Improved quality of the bone area synthesis compared to benchmark U-Net schemes. (a) Ground-truth sCT used for training; (b) Bench mark result using original U-Net; (c) Result using benchmark U-Net with maxpooling function; (d) Proposed result.

Fig. 7.
figure 7

Removed 2D slice stitching blurring effects (red arrow) by combining multi-view U-Net and improved image quality compared to results from a shrunk size 3D benchmark network.

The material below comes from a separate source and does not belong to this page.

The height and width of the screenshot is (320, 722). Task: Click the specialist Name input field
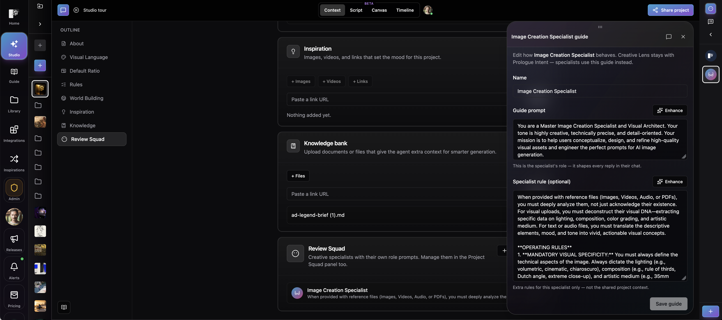(600, 91)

3.2 Synthetic CT Quality Improvement

We can clearly see the small misalignment deficits from the multi-atlases-based sCTs [13] used for our training by comparing input MRs in Fig. 8. However, our proposed method will compensate these slight misalignments by predicting both the bone edge and soft tissue actual locations, which outperformed the state-of-art multi-atlas-based algorithm.

Fig. 8.
figure 8

Improved synthetic quality compared to the ground-truth CTs in 3 different views. Each column is a comparison among the input MR, ground-truth image and proposed predictions.

3.3 Synthetic CT Evaluation

To quantitatively measure the reliability and accuracy of the synthetic CT outputted by our framework and the ground-truth CT images, Mean Absolute Error (MAE) (also used in [1, 10]) was utilized:

$$ MAE = \frac{1}{N}\mathop \sum \limits_{{x,y,z \in V_{1} ,V_{2} }} \left| {V_{1} \left( {x,y,z} \right) - V_{2} \left( {x,y,z} \right)} \right| $$
(3)

where \( V_{1} , V_{2} \) represent the synthetic CT and ground-truth volumes, and \( N \) represents total number of the voxels.

As for the 7 pure testing cases, the MAE values are very low (average 16.9 HU) (Table 1). Compared to the state-of-art results (average 58 HU in [10] and around 40 HU in most of works [1]), our method achieves higher accuracy. Compared with 3 benchmark U-Net-based methods, the proposed scheme achieved the best performance (Table 1), demonstrating the effectiveness of our specific design. Besides, the stunning CT synthesis speed (less than 8 s) significantly outperformed the state-of-art multi-atlas-based framework used to generate ground-truth synthetic CTs (more than 10 min), which paves the way for applying the proposed framework to real clinical settings.

Table 1. MAE values comparison for 7 purely testing subjects

4 Discussion

In this work, we explored a deep learning framework for CT synthesis from MR. An average MAE of 19.6 HU and ~10 s synthesis speed outperform state-of-the-art methods. It shows the potency of the proposed deep learning framework in cross modality synthesis. Compared to other methods, the proposed method also showed significant improvement in sCT quality. In order to evaluate if our method is sufficient for MR-only RTP, it is important to evaluate the dose calculated from sCTs, which is part of our future work. This work gives us a new insight into tackling imperfect training pairs and 3D network training memory efficiency problem and the superior results also gives the promise to our framework for other applications.